My friend and colleague Professor Marek Miller, who has died of cancer at the age of 61, came late to medicine, having initially studied psychology, but with youthful energy he took on the arduous training for surgery. He graduated from University College hospital, London, in 1987 and completed his specialist training in 1997.
Marek joined Northampton general hospital as a consultant urologist, and his organisational skills helped to establish the highly regarded urological surgery department, followed by a state-of-the-art endourology stone service (minimally invasive urologic surgery to treat kidney stones in the urinary tract).

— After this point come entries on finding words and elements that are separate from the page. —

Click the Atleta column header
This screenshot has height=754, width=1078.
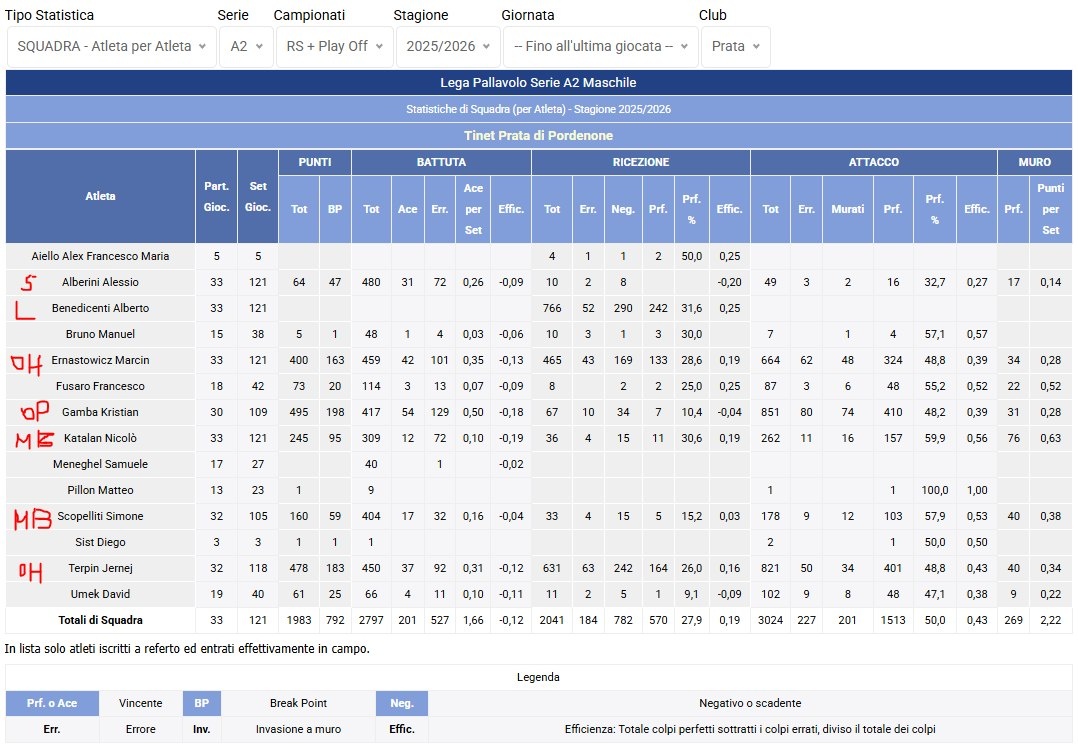[100, 197]
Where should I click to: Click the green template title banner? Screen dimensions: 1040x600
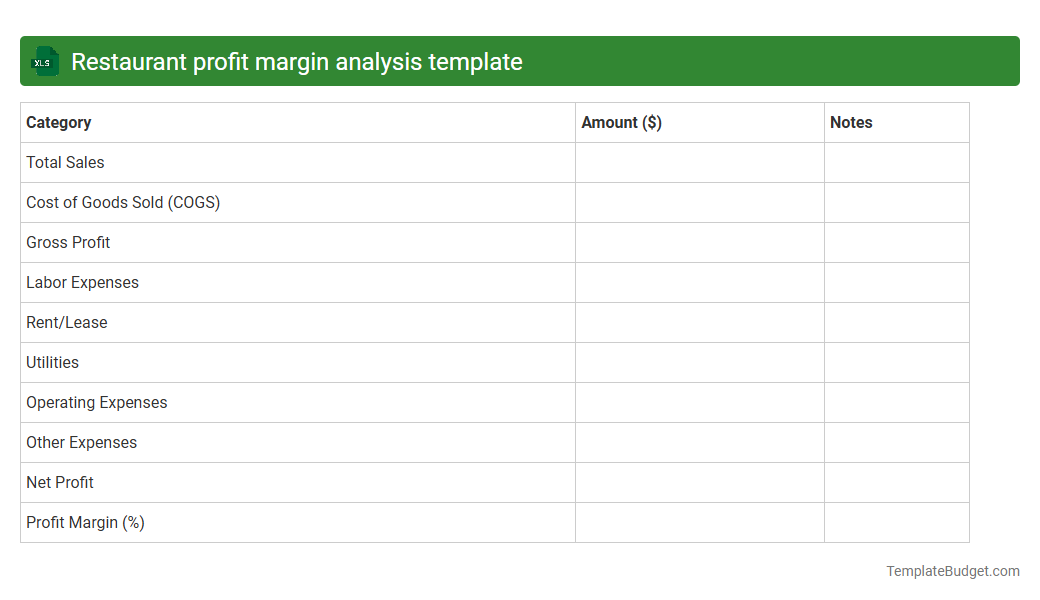click(x=520, y=61)
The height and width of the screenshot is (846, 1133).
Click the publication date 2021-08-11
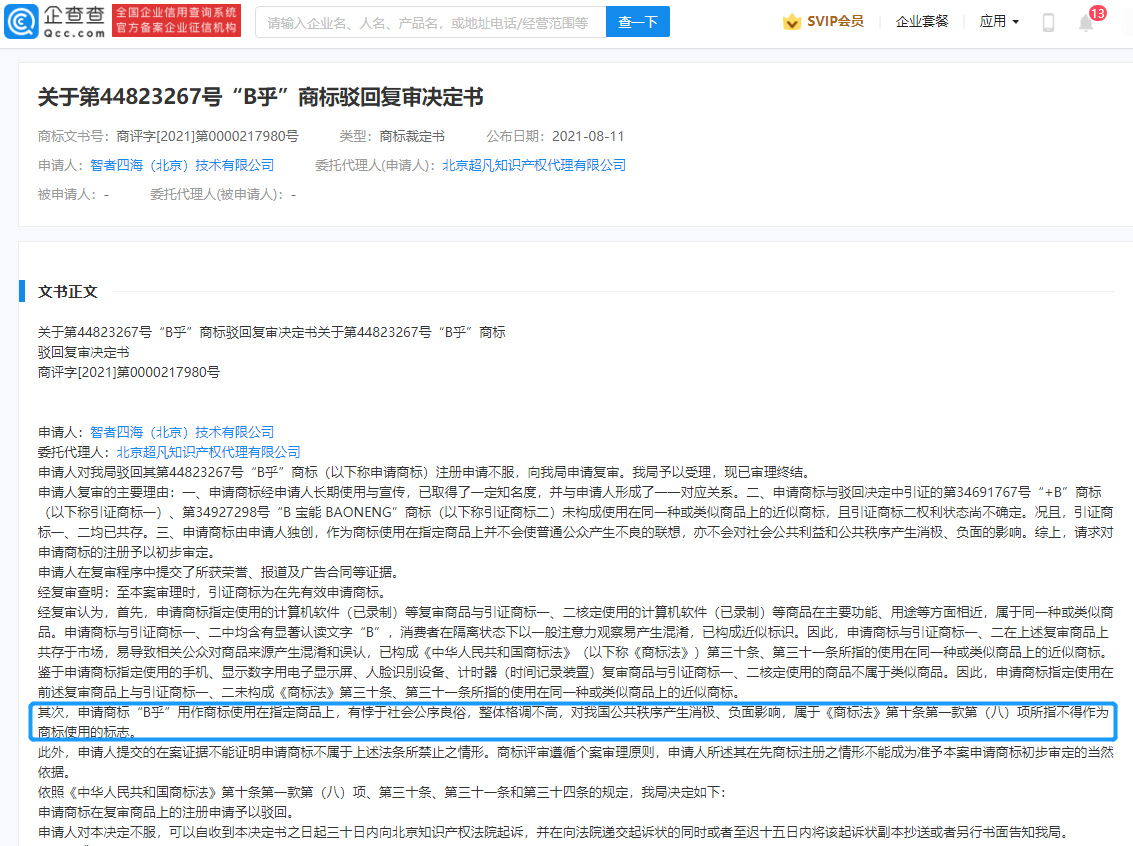[588, 136]
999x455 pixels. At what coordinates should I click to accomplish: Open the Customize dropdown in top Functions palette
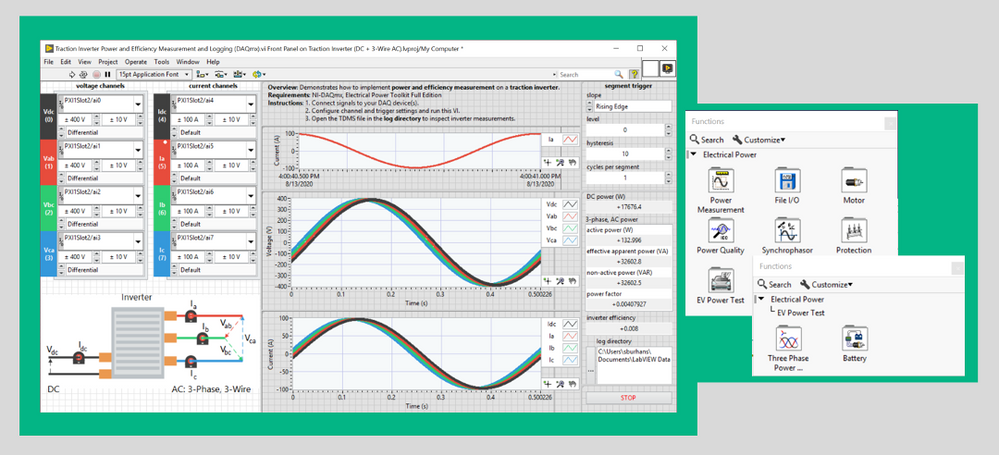[x=759, y=140]
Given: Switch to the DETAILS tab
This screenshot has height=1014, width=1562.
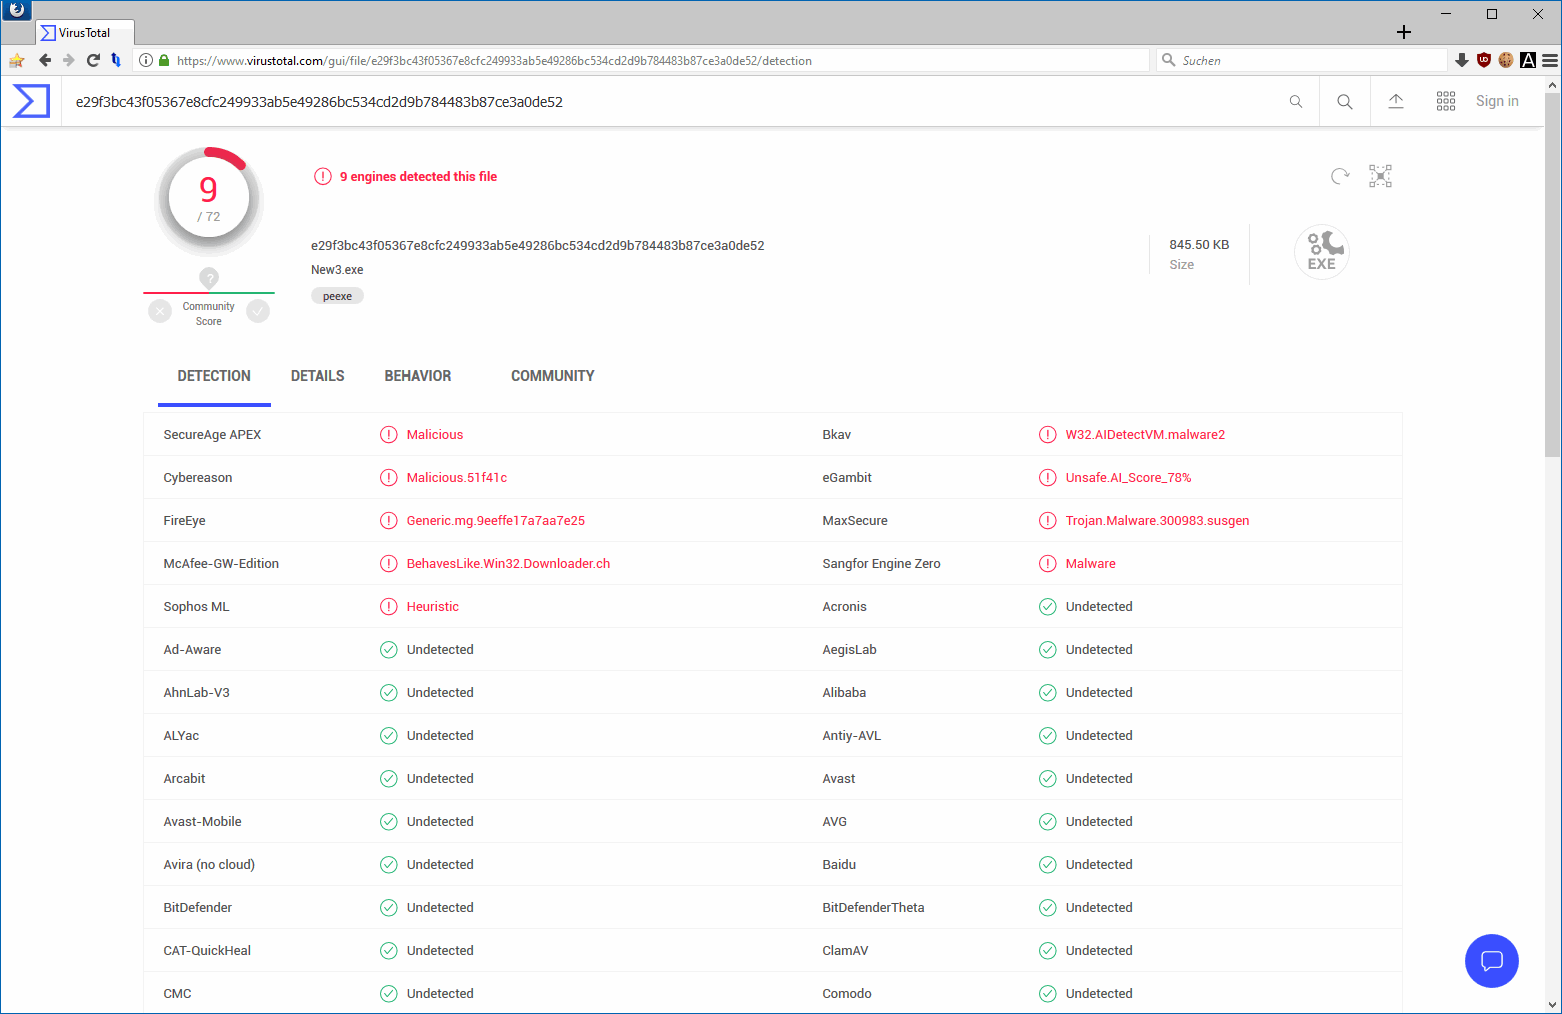Looking at the screenshot, I should click(317, 376).
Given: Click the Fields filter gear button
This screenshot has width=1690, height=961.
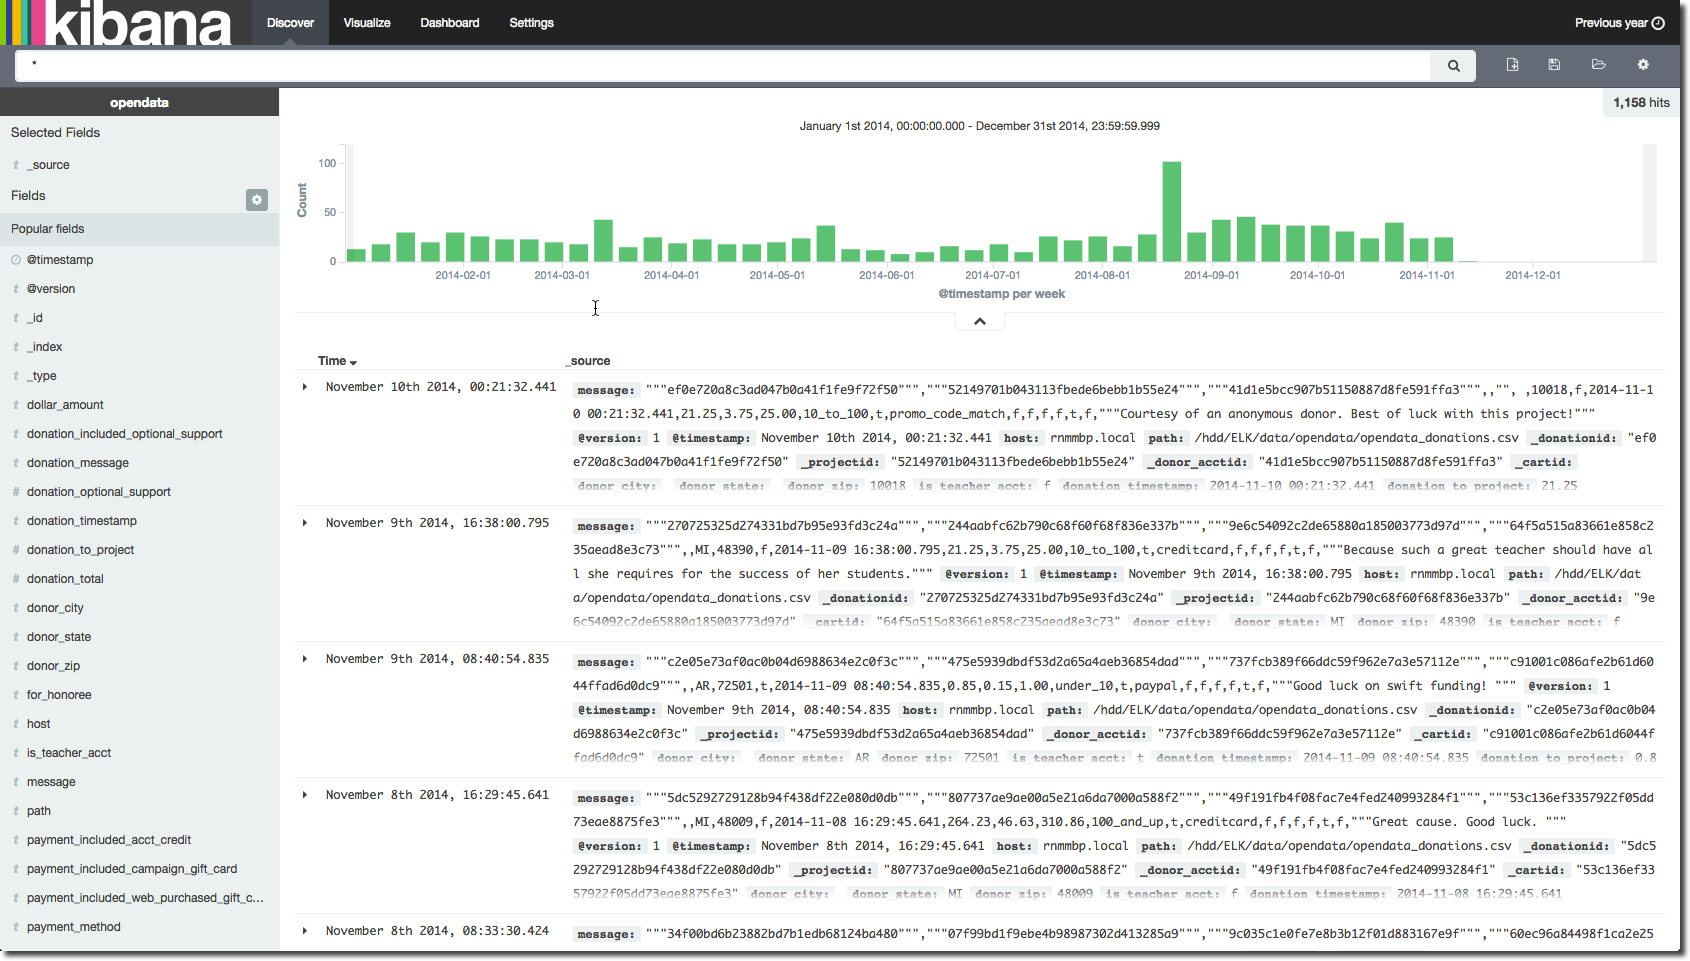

He developed a particular expertise in vasectomy reversal, and many alive today owe their conception to his dexterity. A tireless trainer, he became training programme director for urology in both Oxford and east Midlands deaneries. His appointment as professor at Cranfield University in 2013 was inevitable.
But there was more to Marek than his distinguished career. His Polish parents, Witold Sielewicz (he used his wife’s surname once they moved to England), who ran a jewellery company near Hatton Garden, London, and his wife Dana Miller, an administrator in the company, escaped the horrors of Hitler and Stalin, and eventually found refuge in Britain. Born in Chiswick, west London, Marek remained proud of his Polish background.
He was always charming and sociable, so much so that he was obliged to resit his A-levels at Latymer school, whose academic curriculum was inconvenient to his elaborate social life. After that he always worked hard at whatever he set his mind to. Marek was a wonderful wit in the widest sense: his humour was intelligent and gently sardonic, but never cruel, and his observations on the mundane, often sotto voce, had his companions in fits.
His enduring passions were rugby and fly-fishing. He even managed to combine them on an otherwise fruitless fishing trip, tucking a small TV into his waders and enjoying an England-Scotland match while catching the week’s solitary salmon. But his main passion was his family: he met Charlotte Gath at medical school in 1984; they were married in 1989, and went on to have four talented boys.
On his retirement in January 2020, Marek intended to spend his well-earned rest with his family and friends, fishing, watching rugby and entertaining at the family’s house in Italy, but within a few months he was diagnosed with an aggressive cholangiocarcinoma – bile duct cancer. He never burdened those around him with his suffering, and his gentle humour lasted to the end.
He is survived by Charlotte, their sons David, Harry, Michael and Joe, his brother Marcin, and his mother Dana.